◆ **Supplied entries**:
== Segment start ==
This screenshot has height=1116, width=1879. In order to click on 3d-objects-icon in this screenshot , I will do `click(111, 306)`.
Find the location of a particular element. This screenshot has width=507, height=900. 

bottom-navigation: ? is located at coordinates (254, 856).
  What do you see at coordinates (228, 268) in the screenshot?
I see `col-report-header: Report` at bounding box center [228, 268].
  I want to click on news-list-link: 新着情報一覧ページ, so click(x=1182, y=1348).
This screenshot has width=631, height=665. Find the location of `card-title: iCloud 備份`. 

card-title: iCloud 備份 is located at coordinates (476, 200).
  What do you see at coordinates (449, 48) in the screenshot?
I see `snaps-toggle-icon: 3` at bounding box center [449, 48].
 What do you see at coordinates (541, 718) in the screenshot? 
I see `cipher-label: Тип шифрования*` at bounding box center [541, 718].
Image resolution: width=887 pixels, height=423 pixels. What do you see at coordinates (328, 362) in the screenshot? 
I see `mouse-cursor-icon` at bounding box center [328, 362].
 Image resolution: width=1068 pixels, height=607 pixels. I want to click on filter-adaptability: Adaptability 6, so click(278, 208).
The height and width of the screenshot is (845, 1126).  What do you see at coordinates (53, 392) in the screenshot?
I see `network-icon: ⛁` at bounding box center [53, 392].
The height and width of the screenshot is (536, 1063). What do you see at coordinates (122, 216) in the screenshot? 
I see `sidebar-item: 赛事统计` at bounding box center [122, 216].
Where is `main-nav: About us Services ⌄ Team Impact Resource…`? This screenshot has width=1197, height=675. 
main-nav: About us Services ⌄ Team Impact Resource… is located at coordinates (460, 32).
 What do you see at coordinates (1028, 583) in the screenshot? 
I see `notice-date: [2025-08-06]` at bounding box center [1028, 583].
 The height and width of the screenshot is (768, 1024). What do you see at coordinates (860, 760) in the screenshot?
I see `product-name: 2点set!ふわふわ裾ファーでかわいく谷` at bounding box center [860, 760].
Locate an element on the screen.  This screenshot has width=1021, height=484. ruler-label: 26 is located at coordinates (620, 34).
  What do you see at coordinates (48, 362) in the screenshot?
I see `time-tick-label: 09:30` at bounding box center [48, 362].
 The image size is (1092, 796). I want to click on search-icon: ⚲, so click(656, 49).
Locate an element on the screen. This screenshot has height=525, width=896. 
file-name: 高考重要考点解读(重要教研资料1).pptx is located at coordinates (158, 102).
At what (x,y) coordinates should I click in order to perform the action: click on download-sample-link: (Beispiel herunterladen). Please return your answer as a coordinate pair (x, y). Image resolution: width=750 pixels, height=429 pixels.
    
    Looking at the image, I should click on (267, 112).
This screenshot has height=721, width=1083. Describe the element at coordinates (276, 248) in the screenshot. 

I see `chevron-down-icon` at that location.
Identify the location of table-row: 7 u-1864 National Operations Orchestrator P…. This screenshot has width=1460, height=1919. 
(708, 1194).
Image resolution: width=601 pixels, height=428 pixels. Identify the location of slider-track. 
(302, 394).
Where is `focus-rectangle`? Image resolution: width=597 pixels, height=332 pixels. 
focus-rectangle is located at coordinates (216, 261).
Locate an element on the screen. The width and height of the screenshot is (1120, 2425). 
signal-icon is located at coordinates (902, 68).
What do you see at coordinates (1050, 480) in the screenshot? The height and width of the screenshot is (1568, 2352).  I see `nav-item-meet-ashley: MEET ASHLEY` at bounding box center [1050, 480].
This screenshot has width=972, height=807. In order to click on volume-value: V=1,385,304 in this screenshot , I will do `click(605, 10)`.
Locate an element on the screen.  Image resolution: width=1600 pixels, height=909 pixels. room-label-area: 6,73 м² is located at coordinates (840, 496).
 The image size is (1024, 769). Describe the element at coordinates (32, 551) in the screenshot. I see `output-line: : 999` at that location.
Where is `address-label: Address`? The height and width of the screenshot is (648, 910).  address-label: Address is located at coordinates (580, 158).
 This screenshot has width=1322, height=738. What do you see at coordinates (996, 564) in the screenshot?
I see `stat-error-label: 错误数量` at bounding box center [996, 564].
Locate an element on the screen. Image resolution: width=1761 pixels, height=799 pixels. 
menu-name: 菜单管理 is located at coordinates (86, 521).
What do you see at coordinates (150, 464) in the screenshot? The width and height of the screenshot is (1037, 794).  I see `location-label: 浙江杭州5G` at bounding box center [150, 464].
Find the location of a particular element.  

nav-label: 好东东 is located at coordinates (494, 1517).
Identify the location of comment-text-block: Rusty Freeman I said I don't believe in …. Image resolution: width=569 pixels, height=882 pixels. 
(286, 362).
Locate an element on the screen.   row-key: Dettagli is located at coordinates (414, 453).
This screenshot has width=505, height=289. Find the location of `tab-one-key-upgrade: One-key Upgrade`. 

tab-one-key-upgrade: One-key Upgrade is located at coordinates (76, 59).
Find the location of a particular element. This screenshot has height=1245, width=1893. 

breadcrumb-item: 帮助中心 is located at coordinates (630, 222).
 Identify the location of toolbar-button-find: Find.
== Segment end ==
◆ **Job**:
Convert every line of the records above into a JSON list of strings, one string per line, leaving out blank lines.

◆ **Written solution**:
[
  "This screenshot has height=1116, width=1879. In order to click on 3d-objects-icon in this screenshot , I will do `click(111, 306)`.",
  "Find the location of a particular element. This screenshot has width=507, height=900. ",
  "bottom-navigation: ? is located at coordinates (254, 856).",
  "  What do you see at coordinates (228, 268) in the screenshot?",
  "I see `col-report-header: Report` at bounding box center [228, 268].",
  "  I want to click on news-list-link: 新着情報一覧ページ, so click(x=1182, y=1348).",
  "This screenshot has width=631, height=665. Find the location of `card-title: iCloud 備份`. ",
  "card-title: iCloud 備份 is located at coordinates (476, 200).",
  "  What do you see at coordinates (449, 48) in the screenshot?",
  "I see `snaps-toggle-icon: 3` at bounding box center [449, 48].",
  " What do you see at coordinates (541, 718) in the screenshot? ",
  "I see `cipher-label: Тип шифрования*` at bounding box center [541, 718].",
  "Image resolution: width=887 pixels, height=423 pixels. What do you see at coordinates (328, 362) in the screenshot? ",
  "I see `mouse-cursor-icon` at bounding box center [328, 362].",
  " Image resolution: width=1068 pixels, height=607 pixels. I want to click on filter-adaptability: Adaptability 6, so click(278, 208).",
  "The height and width of the screenshot is (845, 1126).  What do you see at coordinates (53, 392) in the screenshot?",
  "I see `network-icon: ⛁` at bounding box center [53, 392].",
  "The height and width of the screenshot is (536, 1063). What do you see at coordinates (122, 216) in the screenshot? ",
  "I see `sidebar-item: 赛事统计` at bounding box center [122, 216].",
  "Where is `main-nav: About us Services ⌄ Team Impact Resource…`? This screenshot has width=1197, height=675. ",
  "main-nav: About us Services ⌄ Team Impact Resource… is located at coordinates (460, 32).",
  " What do you see at coordinates (1028, 583) in the screenshot? ",
  "I see `notice-date: [2025-08-06]` at bounding box center [1028, 583].",
  " The height and width of the screenshot is (768, 1024). What do you see at coordinates (860, 760) in the screenshot?",
  "I see `product-name: 2点set!ふわふわ裾ファーでかわいく谷` at bounding box center [860, 760].",
  "Locate an element on the screen.  This screenshot has width=1021, height=484. ruler-label: 26 is located at coordinates (620, 34).",
  "  What do you see at coordinates (48, 362) in the screenshot?",
  "I see `time-tick-label: 09:30` at bounding box center [48, 362].",
  " The image size is (1092, 796). I want to click on search-icon: ⚲, so click(656, 49).",
  "Locate an element on the screen. This screenshot has height=525, width=896. ",
  "file-name: 高考重要考点解读(重要教研资料1).pptx is located at coordinates (158, 102).",
  "At what (x,y) coordinates should I click in order to perform the action: click on download-sample-link: (Beispiel herunterladen). Please return your answer as a coordinate pair (x, y). Image resolution: width=750 pixels, height=429 pixels.",
  "    Looking at the image, I should click on (267, 112).",
  "This screenshot has height=721, width=1083. Describe the element at coordinates (276, 248) in the screenshot. ",
  "I see `chevron-down-icon` at that location.",
  "Identify the location of table-row: 7 u-1864 National Operations Orchestrator P…. This screenshot has width=1460, height=1919. ",
  "(708, 1194).",
  "Image resolution: width=601 pixels, height=428 pixels. Identify the location of slider-track. ",
  "(302, 394).",
  "Where is `focus-rectangle`? Image resolution: width=597 pixels, height=332 pixels. ",
  "focus-rectangle is located at coordinates (216, 261).",
  "Locate an element on the screen. The width and height of the screenshot is (1120, 2425). ",
  "signal-icon is located at coordinates (902, 68).",
  "What do you see at coordinates (1050, 480) in the screenshot? The height and width of the screenshot is (1568, 2352).  I see `nav-item-meet-ashley: MEET ASHLEY` at bounding box center [1050, 480].",
  "This screenshot has width=972, height=807. In order to click on volume-value: V=1,385,304 in this screenshot , I will do `click(605, 10)`.",
  "Locate an element on the screen.  Image resolution: width=1600 pixels, height=909 pixels. room-label-area: 6,73 м² is located at coordinates (840, 496).",
  " The image size is (1024, 769). Describe the element at coordinates (32, 551) in the screenshot. I see `output-line: : 999` at that location.",
  "Where is `address-label: Address`? The height and width of the screenshot is (648, 910).  address-label: Address is located at coordinates (580, 158).",
  " This screenshot has width=1322, height=738. What do you see at coordinates (996, 564) in the screenshot?",
  "I see `stat-error-label: 错误数量` at bounding box center [996, 564].",
  "Locate an element on the screen. Image resolution: width=1761 pixels, height=799 pixels. ",
  "menu-name: 菜单管理 is located at coordinates (86, 521).",
  "What do you see at coordinates (150, 464) in the screenshot? The width and height of the screenshot is (1037, 794).  I see `location-label: 浙江杭州5G` at bounding box center [150, 464].",
  "Find the location of a particular element.  ",
  "nav-label: 好东东 is located at coordinates (494, 1517).",
  "Identify the location of comment-text-block: Rusty Freeman I said I don't believe in …. Image resolution: width=569 pixels, height=882 pixels. ",
  "(286, 362).",
  "Locate an element on the screen.   row-key: Dettagli is located at coordinates (414, 453).",
  "This screenshot has width=505, height=289. Find the location of `tab-one-key-upgrade: One-key Upgrade`. ",
  "tab-one-key-upgrade: One-key Upgrade is located at coordinates (76, 59).",
  "Find the location of a particular element. This screenshot has height=1245, width=1893. ",
  "breadcrumb-item: 帮助中心 is located at coordinates (630, 222).",
  " Identify the location of toolbar-button-find: Find."
]